Lessons from Leonardo da Vinci
I am a big fan of biographies. I believe we have a lot to learn from those who mastered in their field and understanding their lives is the best way to capture some of the wisdom that drove them. When I read a bio, I like to absorb some habits that made that individual so unique and take them as a lesson for self-development.
Well, Leonardo da Vinci was the subject of this time. This man was probably one of a kind in human history. There is so much to learn about him that 600 pages went so fast and still seemed that a lot has been left behind.
Leonardo was a painter, mathematician, engineer, architect, among other fancy titles to define his master skills.
After reading his biography from Walter Isaacson, my brain meltdown with so many lessons to be taken from this man that was way ahead of his time. Then I decided to pick three of his habits that really called my attention to apply to my routine.
Be Curious: Leonardo was probably the most curious person that has ever existed. He learned so many different things from numerous fields that his learnings vary from the study of a tongue of a woodpecker to the muscles of a face to the study of lights. Many of these learnings helped him improve his artistic skills, but still, several others were just out of random curiosity.
Being curious is the best way to keep the brain active. When it comes to learning, we should have a brain of a child and be open to ask and absorb information like a sponge.
I have no special talent. I am only passionately curious — Albert Einstein.
It seems that curiosity is a popular virtue among geniuses. At the end of life, Leonardo was still trying to find answers to questions like why the sky is blue and how to square a circle.
Put your thoughts in a journal: Da Vinci wrote over 7,200 pages in about 40 years. That is the amount that is still around but estimated to be less than 50% of what he wrote. He started taking notes ate 30. I am 31, technically still on time to register some of my thoughts.
I always had Moleskines, but rarely took notes on personal things or random ideas. My notebooks were mostly used for professional purposes — taking notes on meetings, product development, etc. And I had this OCD to separate topics and let everything extremely organized. Leonardo had his organized chaos way of working, mixing notes, to-do lists, personal finance. All in one. But it worked. It incredibly worked. The problem with being rigorous with organizing is that you end up procrastinating and doing nothing. That’s what usually happened to my notebooks. I ended up taking few notes from meetings and business. Observing Leonardo, you realize that there is no right or wrong, no correct method of taking notes. Here is the best way: just take notes. Write whatever is on your mind, and if it is relevant, you will come back for that later. If it is not, let the notes to posterity.
Dig deep into things: Leonardo mastered in so many fields not only as a result of his curiosity but also because he wanted to improve his work, deliver a perfect job and be remarkable. He was frequently looking to refine his skills and artwork.
He learned about movements of lights, so his paintings could have a unique shadow effect (chiaroscuro).
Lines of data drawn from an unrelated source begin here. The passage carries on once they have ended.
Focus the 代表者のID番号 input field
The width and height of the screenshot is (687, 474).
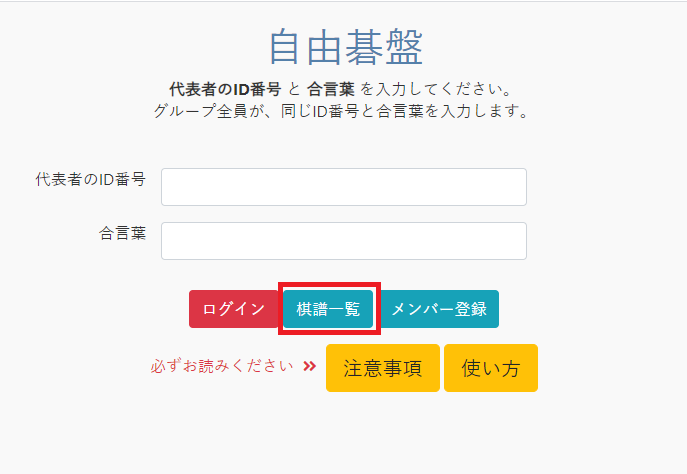pyautogui.click(x=344, y=187)
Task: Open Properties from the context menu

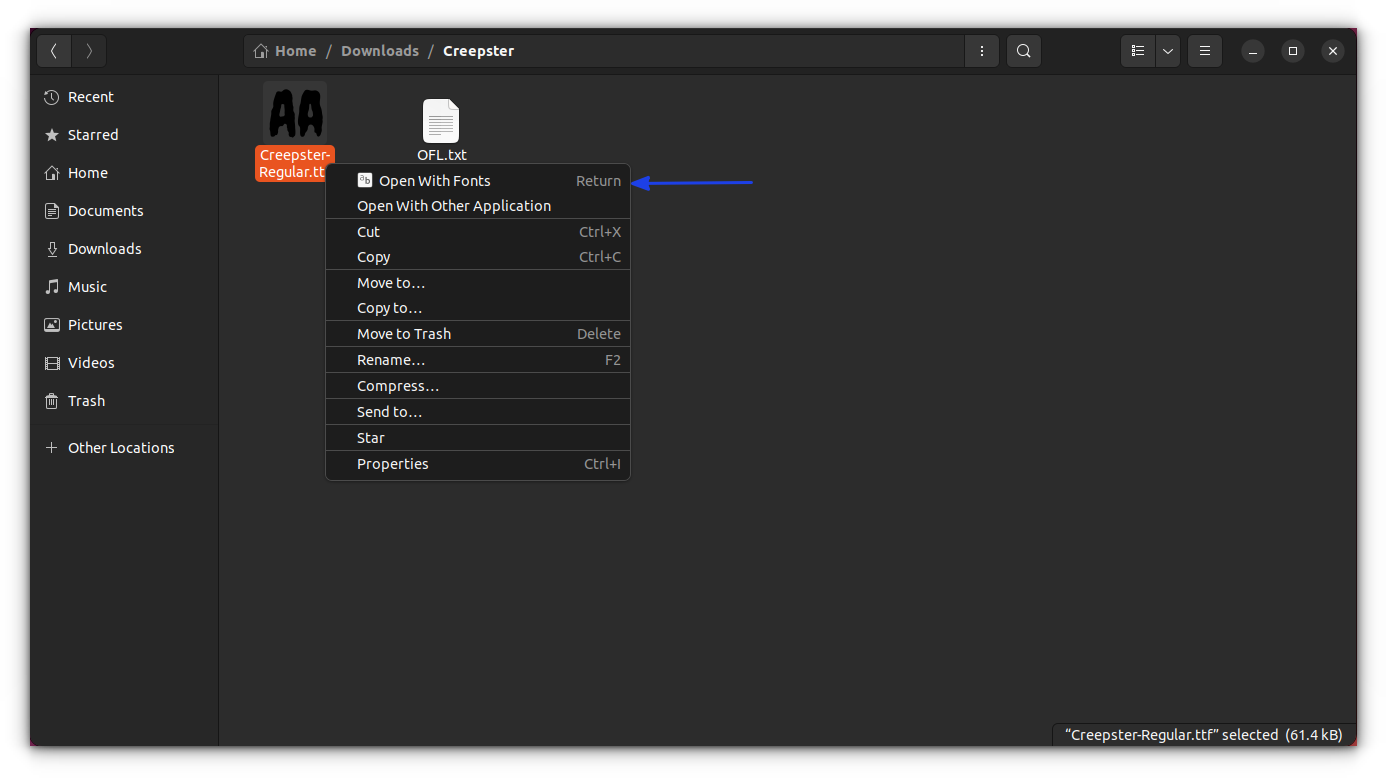Action: [393, 463]
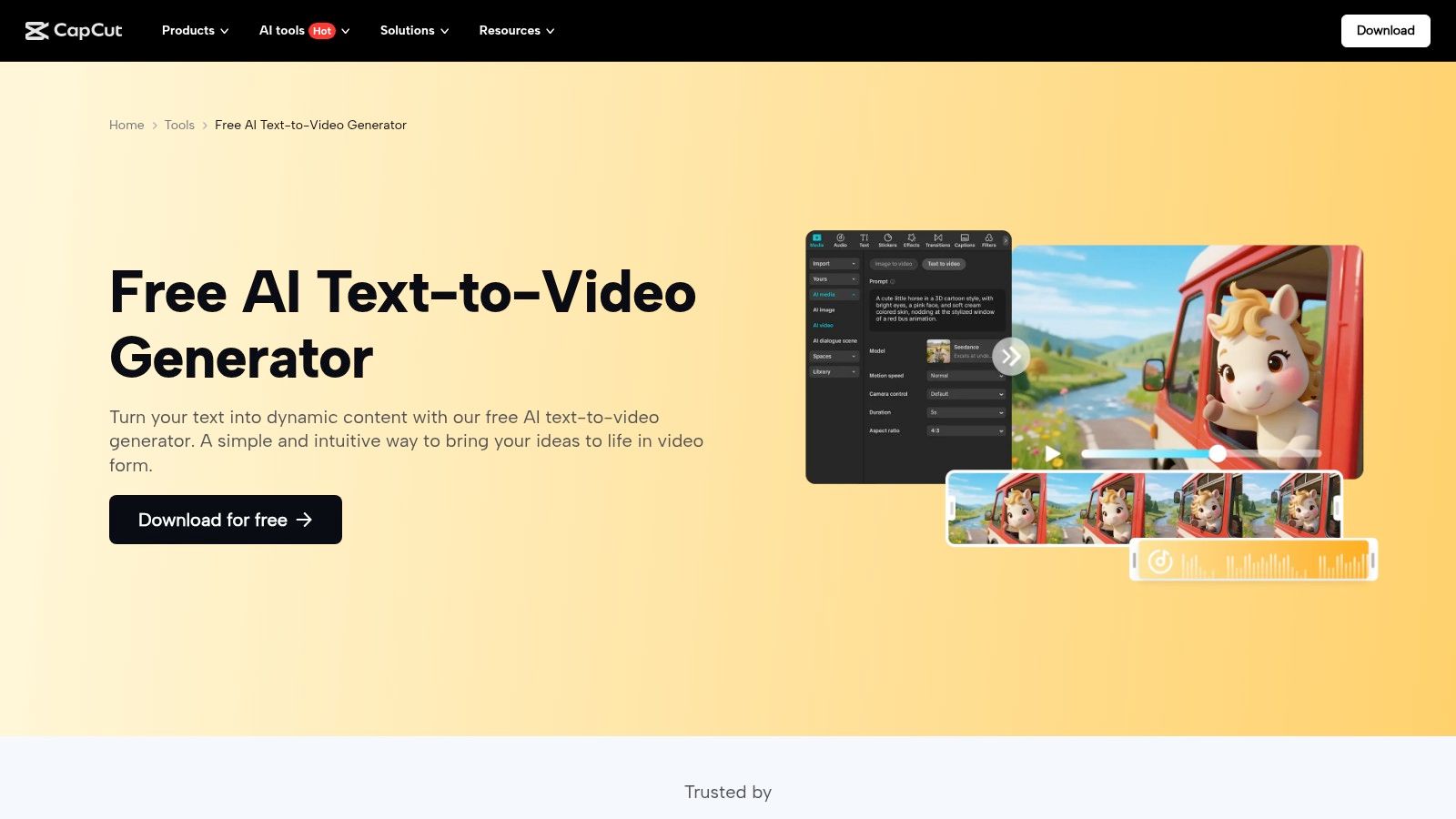Select the Stickers icon in the editor
1456x819 pixels.
(887, 239)
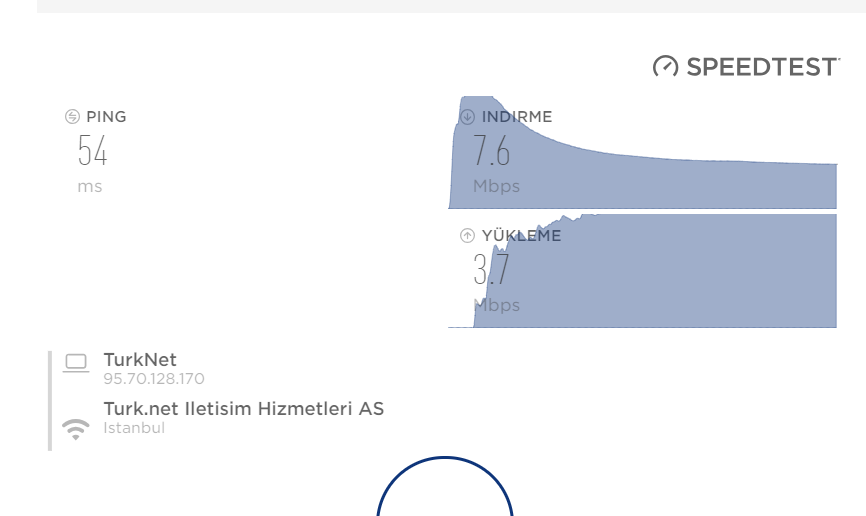
Task: Click the SPEEDTEST brand text
Action: [x=763, y=67]
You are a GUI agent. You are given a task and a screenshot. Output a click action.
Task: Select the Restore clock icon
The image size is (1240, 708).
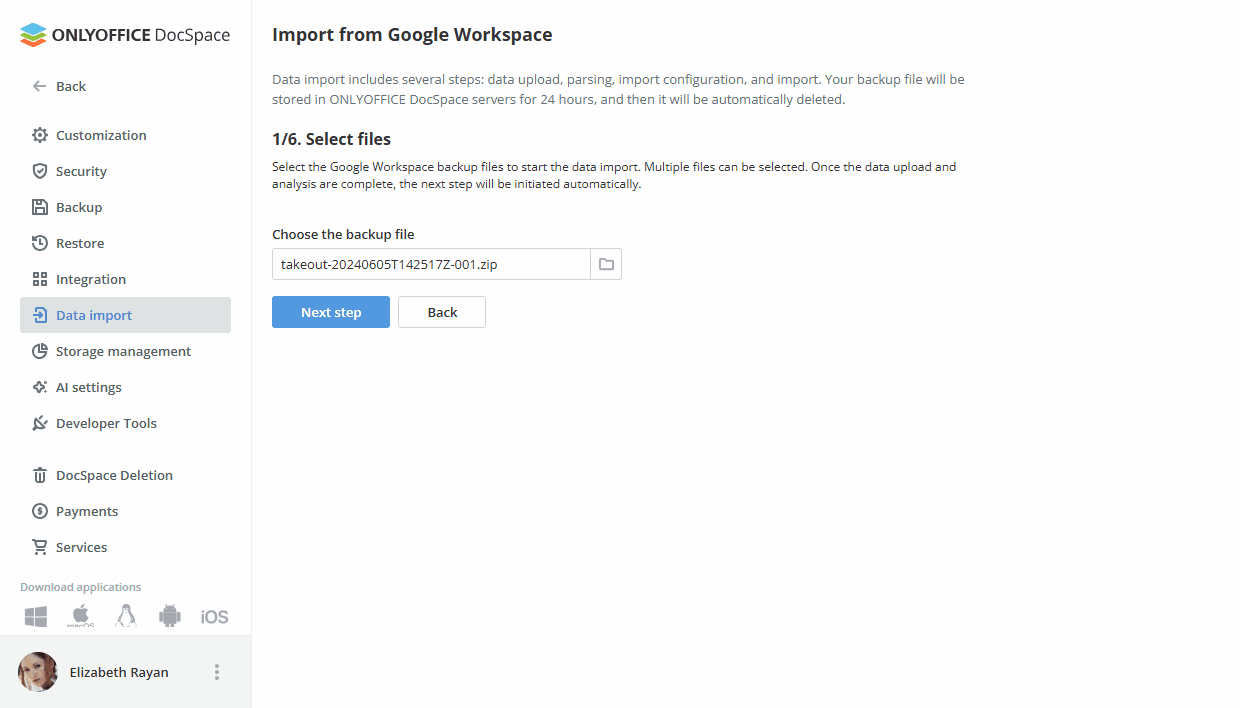click(x=38, y=243)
He dissected over 30 bodies because he wanted to learn how every muscle works from the inside so that he could draw with perfection — remember the Mona Lisa smile? He has a whole study on the movement of lips.
Leonardo da Vinci and the anatomy of mouth.
After this fantastic book, and also having read biographies from other outliers, I believe there is a clear pattern among brilliant people: they are all curious and relentless in their work.
We all have to learn, regardless of age and field of work; and Leonardo literally took this lesson until the very last day of this life. Always be learning. Always be curious. And like Leonardo wrote in his last notebook page “Perche la minesstra si fredda” or, because the soup is getting cold.